California: M.G. Venkatesh Mannar, who fabricated the brand new idea to fortify salt with iron, won a $50,000 cash prize at the 10th annual Tech Awards in California, reports India West.

The Canada-based Micronutrient Initiative by Mannar gained the Nokia Health Award at the 10th annual Tech Awards gala. Mannar has developed a way to fortify salt with both iodine and iron in a way that makes better nutrition affordable to millions. His so-called Double-Fortified Salt, which endorses brain development and enhances health and productivity, protects 3.6 million people from anemia and iodine insufficiency daily in Tamil Nadu at a cost of two rupees per kilo.

Mannar estimates that 75 percent of India's women are iron-deficient. Adding to this, newborns need iron to boost brain development. This made Mannar and his fellow researchers to think about compensating this deficiency with salt, which will be taken in everyday whatsoever. "Those two deficiencies are widespread in India, because the nutrients are not in the food they eat, even in communities who grow their own food, the one ingredient they must always procure from outside is salt" told Mannar.

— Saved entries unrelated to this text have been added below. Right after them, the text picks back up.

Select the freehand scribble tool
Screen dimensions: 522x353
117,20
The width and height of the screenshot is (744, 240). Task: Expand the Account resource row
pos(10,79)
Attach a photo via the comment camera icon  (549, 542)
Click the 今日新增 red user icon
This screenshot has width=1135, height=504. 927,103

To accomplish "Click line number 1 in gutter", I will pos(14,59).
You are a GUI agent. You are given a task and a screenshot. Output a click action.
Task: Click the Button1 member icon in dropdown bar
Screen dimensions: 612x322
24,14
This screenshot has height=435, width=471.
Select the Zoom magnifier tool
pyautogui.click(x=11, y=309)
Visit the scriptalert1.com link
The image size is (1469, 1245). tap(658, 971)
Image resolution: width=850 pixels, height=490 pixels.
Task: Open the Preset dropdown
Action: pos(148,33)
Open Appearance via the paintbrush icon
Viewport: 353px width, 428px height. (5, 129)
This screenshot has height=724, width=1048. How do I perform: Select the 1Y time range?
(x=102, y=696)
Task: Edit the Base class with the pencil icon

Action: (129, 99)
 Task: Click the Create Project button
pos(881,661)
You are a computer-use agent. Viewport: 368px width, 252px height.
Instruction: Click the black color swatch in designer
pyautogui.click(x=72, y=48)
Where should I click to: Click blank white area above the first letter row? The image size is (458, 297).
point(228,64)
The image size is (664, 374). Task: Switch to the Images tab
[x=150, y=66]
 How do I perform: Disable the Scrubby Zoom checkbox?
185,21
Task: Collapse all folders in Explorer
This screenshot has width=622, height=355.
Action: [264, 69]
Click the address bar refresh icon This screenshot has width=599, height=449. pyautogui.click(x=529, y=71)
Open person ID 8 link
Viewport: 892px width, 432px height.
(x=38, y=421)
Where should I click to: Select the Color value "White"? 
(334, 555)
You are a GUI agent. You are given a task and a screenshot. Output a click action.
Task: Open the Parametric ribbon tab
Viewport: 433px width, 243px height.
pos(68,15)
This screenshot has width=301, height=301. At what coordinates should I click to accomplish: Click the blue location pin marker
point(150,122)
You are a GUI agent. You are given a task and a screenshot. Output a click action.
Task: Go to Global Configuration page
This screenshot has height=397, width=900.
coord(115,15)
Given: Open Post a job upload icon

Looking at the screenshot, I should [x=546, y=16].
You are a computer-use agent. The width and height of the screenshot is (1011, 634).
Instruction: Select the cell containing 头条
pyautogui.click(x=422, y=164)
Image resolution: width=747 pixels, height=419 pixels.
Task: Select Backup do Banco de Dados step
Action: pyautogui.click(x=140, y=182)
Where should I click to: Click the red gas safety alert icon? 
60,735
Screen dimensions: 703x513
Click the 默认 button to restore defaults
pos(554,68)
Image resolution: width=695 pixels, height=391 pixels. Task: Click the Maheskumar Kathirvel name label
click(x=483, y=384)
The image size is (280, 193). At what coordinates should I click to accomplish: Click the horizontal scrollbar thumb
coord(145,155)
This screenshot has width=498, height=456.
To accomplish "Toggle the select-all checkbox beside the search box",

In another instance to make American Indians proud, Rajesh Shah of the Blue Planet Network in Redwood City, won the $50,000 Intel Environment Award for his project, the Peer Water Exchange, a unique online platform that allows more than 70 independent water groups in 23 countries to collaborate to learn from each other to implement small-scale water and sanitation projects. The project affects more than 300,000 people in local communities.

According to Shah, many water NGOs are forced to compete against each other for funding dollars, or they are crippled by microcredit schemes that demand interest rates of from 24-30 percent."The funding sector wants you to compete," Shah told India-West. "But we want to throw away the competition. We make competitors collaborators. The problem is so big that we need every possible solution." Another project making a deep impact in South Asia is the BBC World Service Trust, whose 'BBC Janala' (window) uses mobile phones as a way to bring English lessons to 1.8 million users in the farthest corners of Bangladesh - for the price of a cup of tea. BBC Janala took the $50,000 Microsoft Education Award.